The next day (Thursday), Netanyahu met with Putin in Moscow. A Russian honor guard presented Netanyahu with a coffin draped in an Israeli flag and supposed to contain Baumel’s combat tank suit and boots.
Somebody fucked up badly, because an IDF colonel spoke the night before of examining Baumel’s combat suit, in Israel, and of the meticulous care he and his unit – never identified – had taken of making certain it was indeed Baumel’s suit. I guess someone forgot to update the Russians; either that, or this was one of Putin’s little jokes.
In short, the whole affair was a propaganda stunt from start to finish.
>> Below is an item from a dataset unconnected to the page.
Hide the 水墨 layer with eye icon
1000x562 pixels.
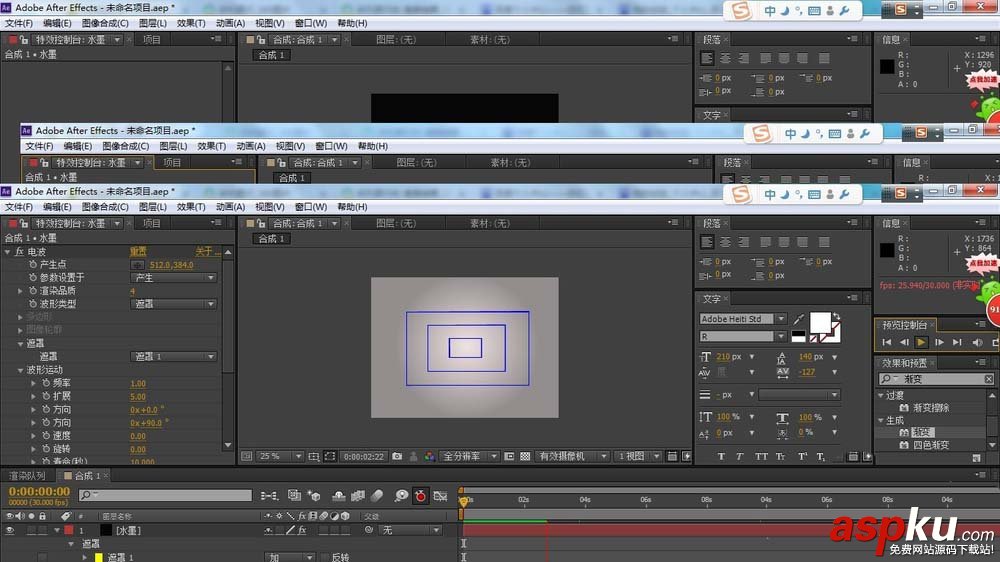(10, 530)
The point was to portray Netanyahu, five days before the elections, as someone who can bring dead soldiers home. Which is precisely how the media played it: “bringing the son home.”
But Baumel is dead, has been dead for 37 years, life ending in a dreadful last hour and a semi-second of a flash. The officers who sent him – and 19 of his comrades – to a pointless death were not punished; the politician who sent the army there, Ariel Sharon, overcame that debacle and became a prime minister. And now the remains of Baumel are being used in a cynical ploy to ensure Netanyahu’s reelection. A trick which might just work: after all, dead soldiers are more important than live soldiers, who in turn are more important than live civilians.
We have badly misused you, Zecharia Baumel. Rest now in peace. We beg your forgiveness, and perhaps not everything we did was for your honor. Beg mercy for us, for we shall need it.